▶ Фрагмент документа
******************************

Правда, мало кто считывал этот месседж. Мешала озабоченность вызовами, со всех сторон преследовавшими нашу питерскую графическую культуру. Варвары (всяческие «новые» и «дикие») наступали – не умеющие (в конвенциональном цеховом смысле) рисовать, непочтительные к иерархиям, вовсе не озабоченные приращением графической культуры. Но им, варварам, удавалось высказываться «помимо канона» – так энергично и ярко, что не замечать этого не могли самые стойкие ревнители традиций.

Как-то само собой получилось (механизмы властных отношений уже не работали, да Пахомов и не был никогда вхож в начальственные кабинеты), волею судеб он был «брошен» на поддержку питерской графической культуры. Это нигде не фиксировалось и никем не санкционировалось. Получилось, воспользуюсь канцеляризмом, – по факту. Не вызывает сомнений: ко второй половине 1990-х Пахомов – не только наиболее культурный питерский график. Но и наиболее укорененный: знающий графическое дело изнутри, блюдущий не только творческие, но и цеховые традиции. К тому же практического склада, не говорун: натурально, печатает, иллюстрирует, готовит новые кадры. А еще достаточно замкнутый, мотивированный делом – такого не соблазнишь гламуром и биеннальным марафоном. Кому еще поддержать ветшающую архитектуру питерской графики? Вот она, атлантова должность, – вперед!

******************************

▶ Показанные данные
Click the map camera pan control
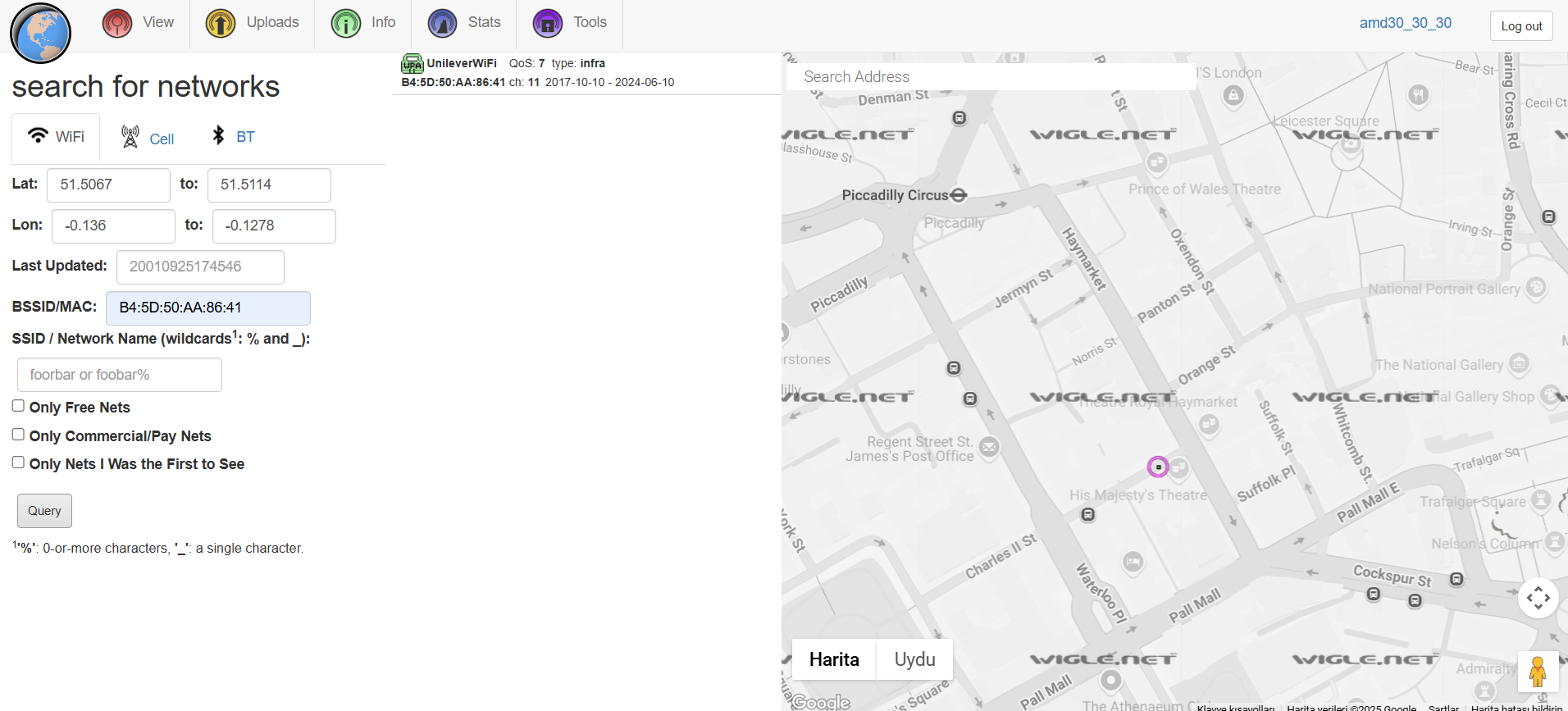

******************************

▶ Что требуется
Почему, судя по фрагменту документа, мало кто считывал упомянутый в нем месседж? Ответьте одним–тремя предложениями.

▶ Правильный ответ
Мешала озабоченность вызовами, которые со всех сторон преследовали питерскую графическую культуру. Наступали «варвары», то есть всяческие «новые» и «дикие», не умеющие рисовать в цеховом смысле и непочтительные к иерархиям. Им удавалось высказываться «помимо канона» так энергично и ярко, что их не могли не замечать даже самые стойкие ревнители традиций.